No such perception attends President Bush. Tony Blair may recoil when asked on television if he prays with his coalition partner but Dr Paisley went to the White House and comfortably talked about matters spiritual.
At a political level, mainstream Presbyterian and Anglican Ulster might be expected to sense the huge symbolic significance of this event.

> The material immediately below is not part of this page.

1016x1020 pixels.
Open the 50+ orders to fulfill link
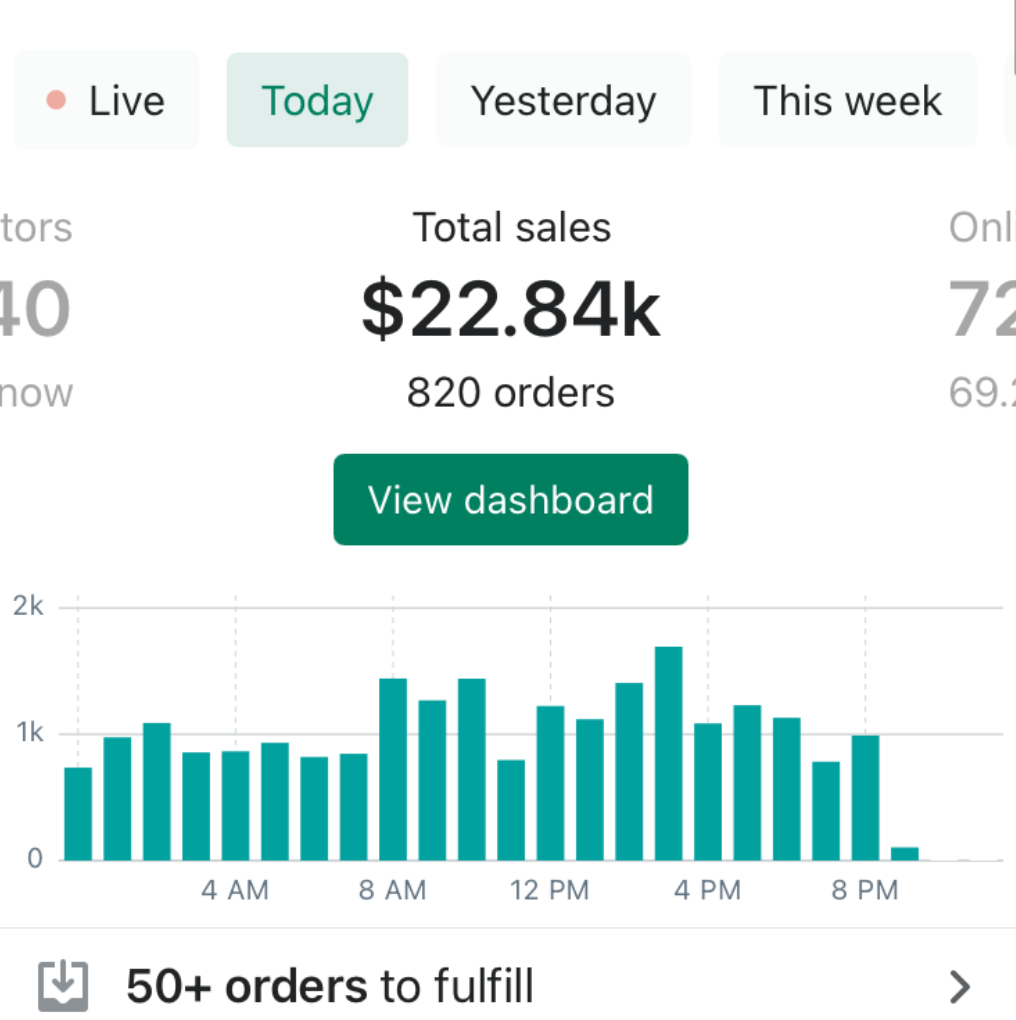tap(329, 986)
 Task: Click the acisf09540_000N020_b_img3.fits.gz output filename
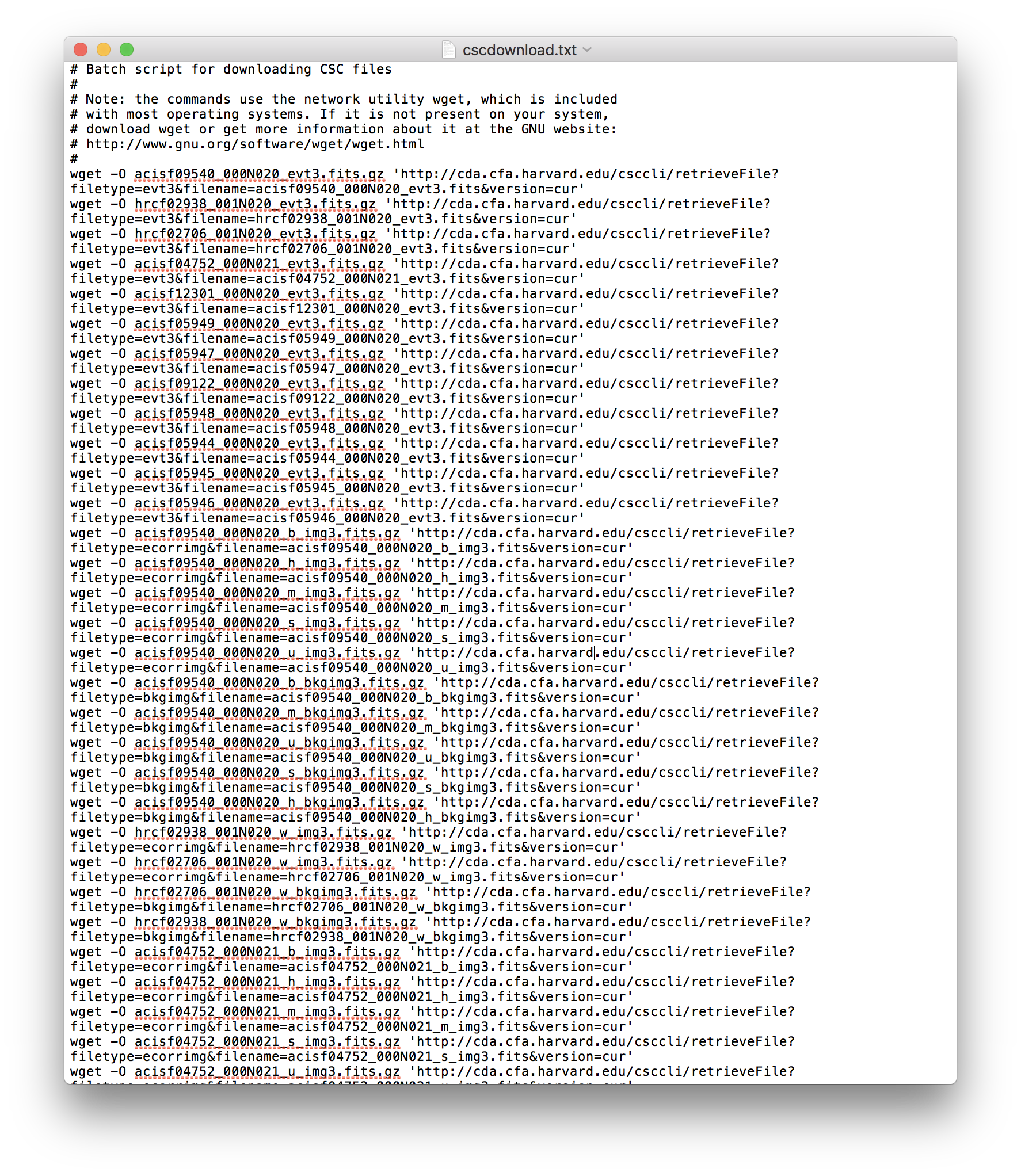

Never before has an American president flown to the United Kingdom for talks with his closest ally about world affairs in the still-British territory that is Northern Ireland.
Reference to the "dreary steeples" of Fermanagh and Tyrone may be fashionable shorthand for those astounded that the Northern Ireland question persists at all and, more, that anybody outside the six counties should actually give a damn.
Yet for unionists, any Churchillian quote is itself reminder of the most glorious chapter in the Anglo-American partnership - the fight against Nazi tyranny.
The fact that Ireland was officially neutral in that defining conflict of the 20th century is often quoted by unionists in explanation for their stubborn determination to define themselves as British rather than Irish.
Through the long years of the IRA's war against the British "occupation" of the North, Ulster's unionists found themselves derided for assertions of their Britishness in terms all too often embarrassing and incomprehensible to "mainland" Brits themselves.
Much of the unionist establishment clung to the certainties of sectarian conflict and division while a newly confident pan-nationalist leadership courted international approval with its message of inclusivity, conflict resolution and a new beginning.
And as Britain anticipated Mr Blair's first election victory, Mr Trimble, too sensed a quickening pace of change and the certain need to respond to it. The result was the Belfast Agreement.
On a personal level, there is no doubt Mr Blair would have found the sectarian stranglehold on Northern Ireland politics offensive and unacceptable.
It offered a continuing ugly scar on the British political landscape Mr Blair was pledged to modernise and reform. Indeed, when asked to explain the prime minister's extraordinary commitment to resolving the Northern Ireland problem, one key Irish insider cites this ahead of any other possible motivation.
Mr Trimble saw the possibilities rather than the "threat" of change thrown up by New Labour's modernising agenda. Crucially the UUP leader also saw the potential to place inevitable change in the context of the Blair government's equality, justice, human rights and devolution programme for the rest of the United Kingdom.
Unionists would have to endure the pain of change, but the gain, Mr Trimble would argue, was partnership rather than confrontation with the British government and a settlement rooted in the principle of consent which left Northern Ireland firmly within the United Kingdom.
That was the theory. However President Bush's arrival in Belfast this evening brings a sharp reminder that five years on, Mr Trimble is still fighting an uphill battle to persuade unionists that it was they and not the IRA who won the war.
The clearest illustration of that may be found in the fact that for many unionists there will be nothing at all exquisite about the symbolism of the president's meeting with the British Prime Minister, and that Dr King's enthusiasm for the war on Iraq is not universally shared in the wider unionist community.
To the contrary, at least some of those who backed Mr Trimble and endorsed the agreement in 1998 see double-standards in a Blair/Bush partnership intolerant of "terrorism" abroad while the British at least seem a good deal more tolerant of it closer to home.
As for later this week, it seems that a final resolution of the policing issue will not feature in the "acts of completion" to be heralded by Mr Blair and the Taoiseach, Mr Ahern. The British appear comfortable that the republican leadership simply needs "time" to make this final transition to democratic politics.
The SDLP now faces into an election against the Sinn Féin charge that it settled too soon on the North's new policing dispensation, while pro-agreement unionism may be undermined by this evidence that Sinn Féin's transition has some way still to go.
It is depressing to think - but also, surely, politically dangerous to allow - that another American envoy may have to wrestle with the problems of policing in Belfast all over again, and long after regime change in Baghdad has been accomplished.